— Work instruction —
What is needed is an exact copy of the entries below, from the line that contains "You are a computer-use agent. Image" through the final line, both included, and nothing else.

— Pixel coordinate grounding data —
◇ ◇ ◇ ◇

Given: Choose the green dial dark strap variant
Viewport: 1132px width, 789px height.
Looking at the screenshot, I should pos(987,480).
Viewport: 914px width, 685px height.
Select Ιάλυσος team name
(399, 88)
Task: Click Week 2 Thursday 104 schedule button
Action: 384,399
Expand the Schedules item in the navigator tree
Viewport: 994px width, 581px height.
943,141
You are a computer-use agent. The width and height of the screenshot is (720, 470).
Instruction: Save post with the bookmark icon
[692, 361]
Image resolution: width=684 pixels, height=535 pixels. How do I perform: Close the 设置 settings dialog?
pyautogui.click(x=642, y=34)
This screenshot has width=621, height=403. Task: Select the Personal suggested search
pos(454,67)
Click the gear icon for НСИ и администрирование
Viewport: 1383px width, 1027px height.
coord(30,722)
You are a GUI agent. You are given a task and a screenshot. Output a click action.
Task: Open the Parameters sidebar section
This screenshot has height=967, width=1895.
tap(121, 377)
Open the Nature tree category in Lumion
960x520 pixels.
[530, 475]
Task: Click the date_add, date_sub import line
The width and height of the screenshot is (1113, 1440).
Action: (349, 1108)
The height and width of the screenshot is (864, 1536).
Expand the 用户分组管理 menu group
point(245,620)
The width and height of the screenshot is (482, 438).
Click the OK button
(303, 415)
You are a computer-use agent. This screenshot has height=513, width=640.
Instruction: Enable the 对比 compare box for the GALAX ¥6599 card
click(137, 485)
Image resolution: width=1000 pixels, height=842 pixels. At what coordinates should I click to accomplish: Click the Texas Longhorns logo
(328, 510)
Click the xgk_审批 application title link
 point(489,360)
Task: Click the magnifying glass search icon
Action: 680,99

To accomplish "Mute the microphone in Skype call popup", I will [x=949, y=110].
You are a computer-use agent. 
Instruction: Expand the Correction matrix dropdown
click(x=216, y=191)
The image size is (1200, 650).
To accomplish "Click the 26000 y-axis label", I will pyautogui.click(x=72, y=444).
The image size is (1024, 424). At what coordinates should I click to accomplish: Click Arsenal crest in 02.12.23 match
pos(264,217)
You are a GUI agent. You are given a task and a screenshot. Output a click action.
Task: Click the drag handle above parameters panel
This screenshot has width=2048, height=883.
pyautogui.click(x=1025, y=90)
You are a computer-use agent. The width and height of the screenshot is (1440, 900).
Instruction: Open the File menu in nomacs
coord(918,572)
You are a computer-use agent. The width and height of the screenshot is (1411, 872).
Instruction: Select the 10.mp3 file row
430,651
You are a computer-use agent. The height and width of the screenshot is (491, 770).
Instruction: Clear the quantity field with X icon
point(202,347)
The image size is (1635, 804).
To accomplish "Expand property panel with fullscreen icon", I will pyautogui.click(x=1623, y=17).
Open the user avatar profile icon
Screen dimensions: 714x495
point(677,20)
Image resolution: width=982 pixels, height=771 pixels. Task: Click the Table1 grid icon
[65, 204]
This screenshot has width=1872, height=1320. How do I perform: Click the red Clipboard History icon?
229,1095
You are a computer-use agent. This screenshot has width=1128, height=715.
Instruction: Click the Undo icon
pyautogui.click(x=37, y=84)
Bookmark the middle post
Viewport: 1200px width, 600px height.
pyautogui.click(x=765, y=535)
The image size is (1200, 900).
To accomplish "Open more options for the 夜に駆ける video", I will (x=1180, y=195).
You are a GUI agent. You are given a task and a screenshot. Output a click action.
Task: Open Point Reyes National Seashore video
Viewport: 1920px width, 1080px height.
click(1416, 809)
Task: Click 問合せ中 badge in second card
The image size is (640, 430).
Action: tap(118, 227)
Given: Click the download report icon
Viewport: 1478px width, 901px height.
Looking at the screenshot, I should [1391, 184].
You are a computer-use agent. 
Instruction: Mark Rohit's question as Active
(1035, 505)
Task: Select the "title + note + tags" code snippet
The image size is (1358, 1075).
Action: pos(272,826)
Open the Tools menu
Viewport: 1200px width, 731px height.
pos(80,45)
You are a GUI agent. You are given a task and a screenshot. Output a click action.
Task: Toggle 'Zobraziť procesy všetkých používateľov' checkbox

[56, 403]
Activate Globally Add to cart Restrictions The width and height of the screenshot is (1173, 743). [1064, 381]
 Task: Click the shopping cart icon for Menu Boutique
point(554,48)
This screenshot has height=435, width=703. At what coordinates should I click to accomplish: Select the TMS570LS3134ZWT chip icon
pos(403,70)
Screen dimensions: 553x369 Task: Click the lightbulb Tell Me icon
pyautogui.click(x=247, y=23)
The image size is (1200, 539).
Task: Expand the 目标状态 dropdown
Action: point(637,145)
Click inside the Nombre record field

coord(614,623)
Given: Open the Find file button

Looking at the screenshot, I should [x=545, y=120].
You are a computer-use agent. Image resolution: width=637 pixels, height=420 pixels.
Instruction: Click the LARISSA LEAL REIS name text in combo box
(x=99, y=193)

◇ ◇ ◇ ◇

— Response to this task —
You are a computer-use agent. Image resolution: width=637 pixels, height=420 pixels.
Instruction: Click the LARISSA LEAL REIS name text in combo box
(x=99, y=193)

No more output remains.